Lamentablemente otros muy urgentes asuntos parecieran eclipsar, al menos en el plano mediático, las angustias de los enfermos y las deficiencias alimentarias de una población pauperizada con la deliberada intención de hacerla dependiente de obscenos remiendos caritativos y asistencialistas, retribuirles en votos, vítores y aplausos ―¡clap, clap, clap!― cuando el fraude lo requiera. Así como la revolución bonita se impregna de ideología nazi para sustanciar patrañas y agitar la bandera del nacionalismo, asimismo comparte con el fascismo de Mussolini la creencia de que un pueblo debe ser pobre para poder ser orgulloso ―»ser rico es malo”, sentenció el galáctico redentor de Sabaneta y, desde entonces, el ventilador rojo esparce las heces de su descomunal deposición sobre una ciudadanía sin paraguas–.
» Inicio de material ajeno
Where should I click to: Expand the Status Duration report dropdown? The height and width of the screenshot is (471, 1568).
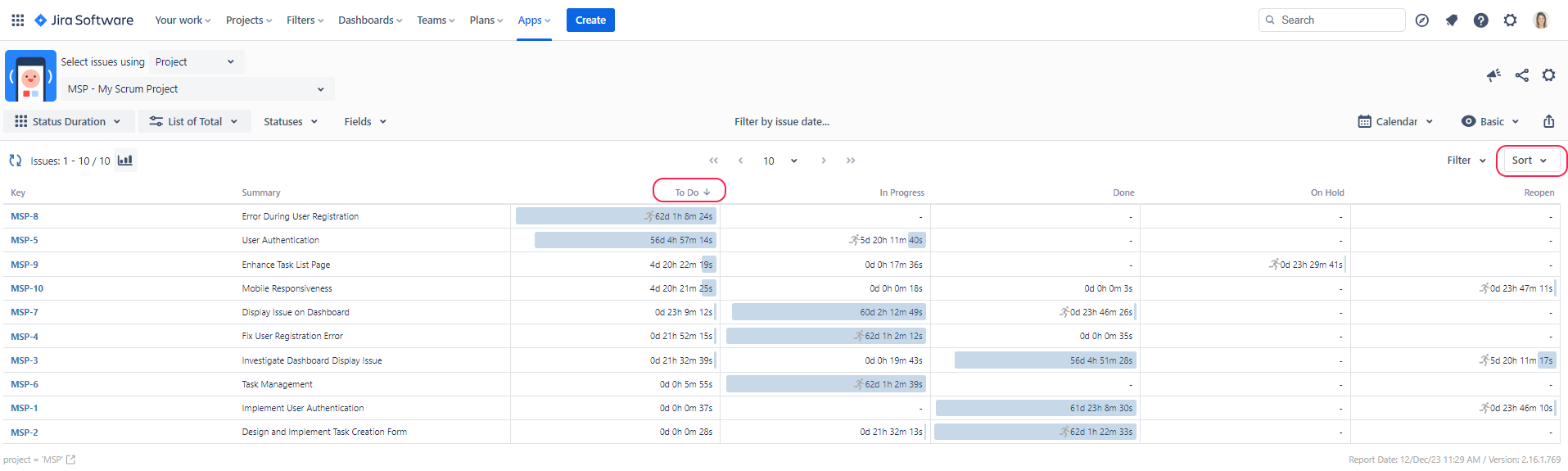tap(69, 121)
En la coyuntura actual, cuando espurios constituyentes y magistrados delincuentes disuelven a cuentagotas la Asamblea Nacional, la oposición está obligada a desmontar las falacias del régimen, juicios y argumentos elaborados a partir de artificiosas premisas y apócrifas opiniones de autoridades cuestionables; debe la dirigencia democrática batallar por la verdad aquí y ahora, con alegatos desvinculados de intereses externos: no podemos delegar en terceros nuestro destino ni entregar a la rapacidad roja el monopolio de la patria. Si esto fuese un discurso, concluiría citando a Napoleón ―“Imposible es una palabra que se encuentra solo en el diccionario de los necios”― y con un inevitable ¡he dicho!